Tasks to carry out:
(1) List every attorney named as representing the Defendant in the tax refund opinion.
(2) Pick up the tax refund opinion where it leaves off and extend it.

----- Text excerpt -----

In the United States Court of Federal Claims
No. 09-371T
(Filed: December 11, 2013)
*************************************
*
REORGANIZED RFS CORPORATION *
& SUBSIDIARIES, *
*
Tax Refund Suit; Property and Casualty
Plaintiff, *
Insurance Companies; Special Estimated
*
Tax Payments; 26 U.S.C. § 847; Effect
v. *
of Bankruptcy Proceedings; Collateral
*
Estoppel.
THE UNITED STATES, *
*
Defendant. *
*
*************************************
Kim Marie Boylan, with whom were David Dreier and Nicholas Gard, White & Case
LLP, Washington, D.C., for Plaintiff.
Cory A. Johnson, with whom were Kathryn Keneally, Assistant Attorney General, Mary
M. Abate, Assistant Chief, and Carl D. Wasserman, Trial Attorney, U.S. Department of
Justice, Tax Division, Court of Federal Claims Section, Washington, D.C., for Defendant.
OPINION AND ORDER
WHEELER, Judge.
This tax refund case is before the Court on the parties’ cross-motions for summary
judgment. The dispute concerns the application of a little-known provision of the
Internal Revenue Code (“IRC”), 26 U.S.C. § 847, applicable to property and casualty
insurance companies at their election. In 1988, Congress adopted this provision at the
behest of the insurance industry to establish a mechanism for making “special estimated
tax payments” (“SETPs”), and allowing corresponding tax deductions. Through IRC §§
846 and 847, Congress intended to address an insurance company’s discounting of claims
recognized in one year, but not paid until a later year. See Ernst & Young LLP, Federal
Income Taxation of Property and Casualty Insurance Companies § 3.4[3][j] (1996). The
workings of IRC §§ 846 and 847 are extremely complex.
The question presented is whether Plaintiff Reorganized RFS Corporation and
Subsidiaries (“RFS”), for itself and as substitute agent for Reliance Group Holdings, Inc.

----- Data provided -----

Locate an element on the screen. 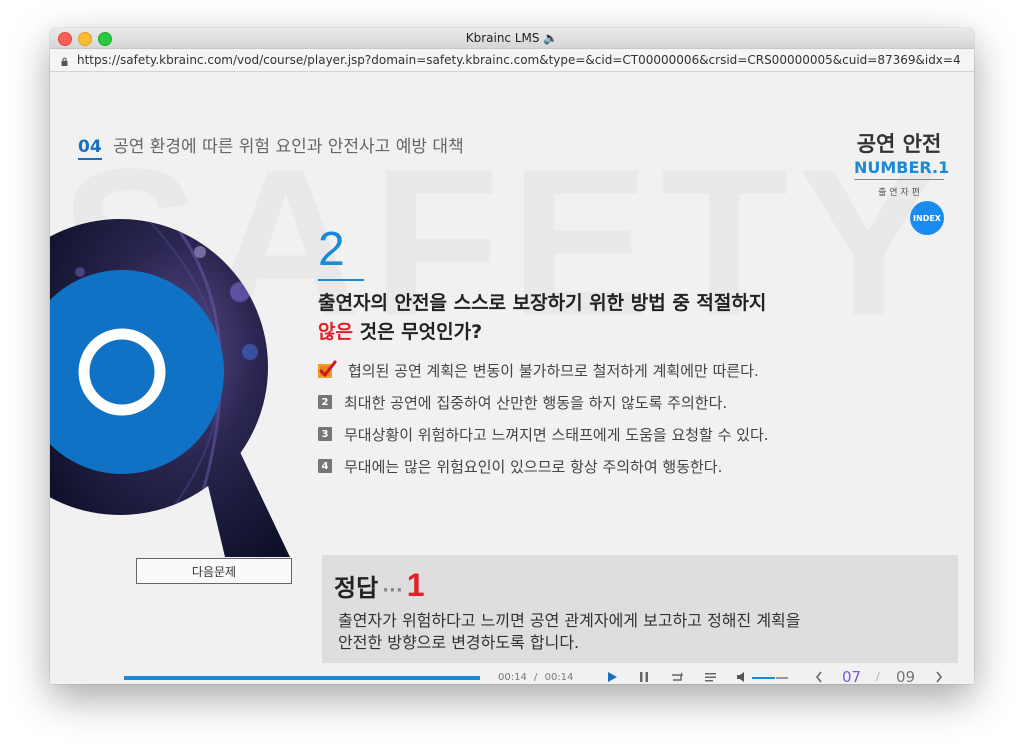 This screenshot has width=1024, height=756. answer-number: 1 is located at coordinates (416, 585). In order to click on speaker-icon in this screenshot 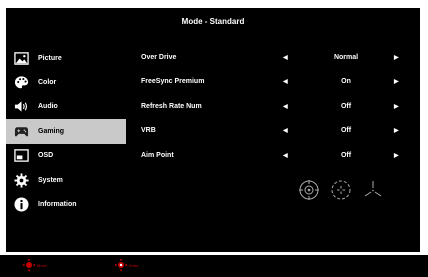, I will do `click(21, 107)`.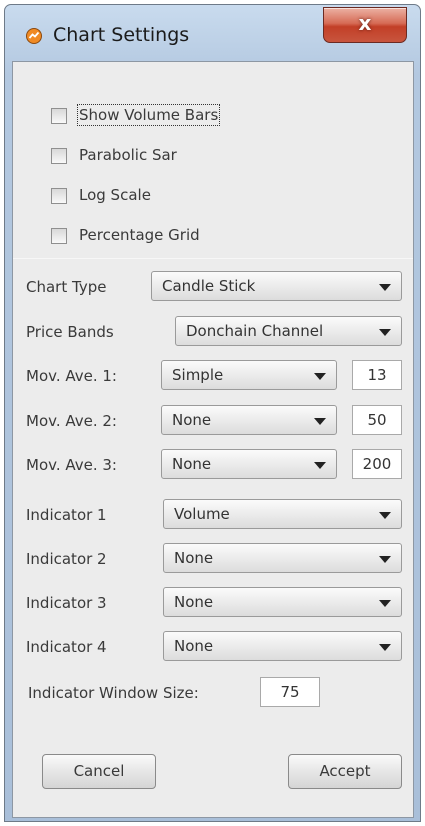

-----

Numbered responses:
(1) Cory A. Johnson, Kathryn Keneally, Mary M. Abate, Carl D. Wasserman

(2)
and Subsidiaries (“RGH”), is entitled to $37,545,818 in refunds for overpayment of
federal income taxes for tax years 2004 through 2006. The refunds Plaintiff seeks are for
the SETPs that it claims to have made pursuant to IRC § 847 in tax years 1988 through
1991. However, because Plaintiff did not list any SETPs on its original tax returns, that
claim is based on the amended returns it filed in 2003, when it designated those payments
as SETPs for the first time. Thus, despite the intricacies of the relevant IRC sections, the
issue simply is whether, based on its amended tax returns, Plaintiff did in fact make any
SETPs for the years 1988 to 1991. If it did, then it may seek a refund of such payments,
but if it did not, then there are no payments to refund.
The parties agree that, from 1988 to 1991, RGH did not take any § 847 deductions
and did not designate any payments as SETPs. At the time, RGH’s tax director made a
deliberate decision not to take any § 847 deductions. Later, as a result of bankruptcy
proceedings in the Southern District of New York, the creditors of RGH decided that
RGH could have asserted § 847 deductions from 1988 to 1991, and RGH therefore filed
amended tax returns in 2003 to assert those deductions. Although the creditors obtained
a favorable ruling from the Bankruptcy Court on September 27, 2004 adopting their
position on the § 847 deductions, the Internal Revenue Service (“IRS”) did not agree with
the Bankruptcy Court, and did not grant Plaintiff any tax refunds.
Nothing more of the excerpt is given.